A Fast Assay of Bacteria Cell Permeability for Genetic Transformation

Abstract

Bacterial cell genetic engineering is fundamental for research aiming to learn more about bacterial species for a broad range of applications. One method of intracellular delivery of foreign DNA during the genetic engineering process is the use of electroporation to create pores along the bacterial cell membrane. Current methods for assessing pore formation do not directly measure cell permeabilization or enable same-day assessment. In this thesis, a novel fast-screening protocol combining SYTOX green, microfluidics, and fluorescence imaging is evaluated for its capability to assess multiple conditions for cell permeabilization within a single day.

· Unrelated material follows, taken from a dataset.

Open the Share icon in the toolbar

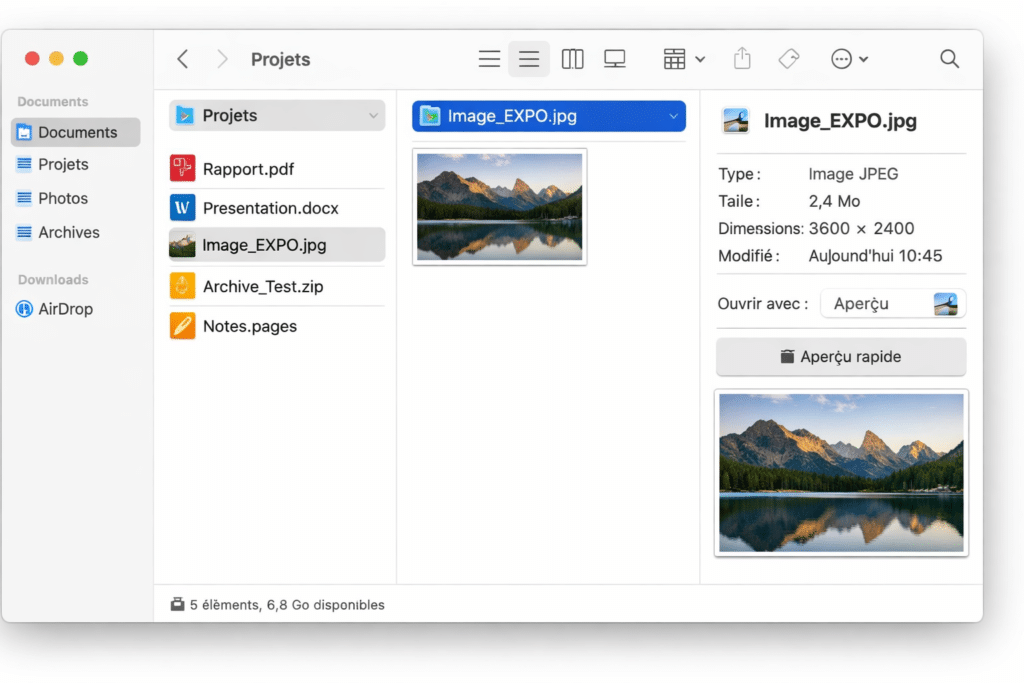pyautogui.click(x=742, y=58)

By imaging bulk suspensions of post-electroporated cells stained with intracellularly delivered SYTOX, multiple electroporation conditions can be rapidly screened for cell permeabilization. This fast-screening protocol utilizes standard microbiology equipment and low-cost microfluidic imaging chambers, lowering the barrier to adoption and significantly reducing experimental time compared to conventional protocols involving foreign DNA delivery. Importantly, by decoupling permeabilization assessment from foreign DNA uptake, this method isolates the effect of membrane permeabilization from confounding factors such as restriction-modification systems. As a result, it provides a more accurate qualitative and quantitative assessment of bacterial membrane disruption. This approach enables same-day evaluation of electroporation conditions regardless of bacterial growth rate, potentially accelerating the optimization process for intracellular delivery in gene editing applications.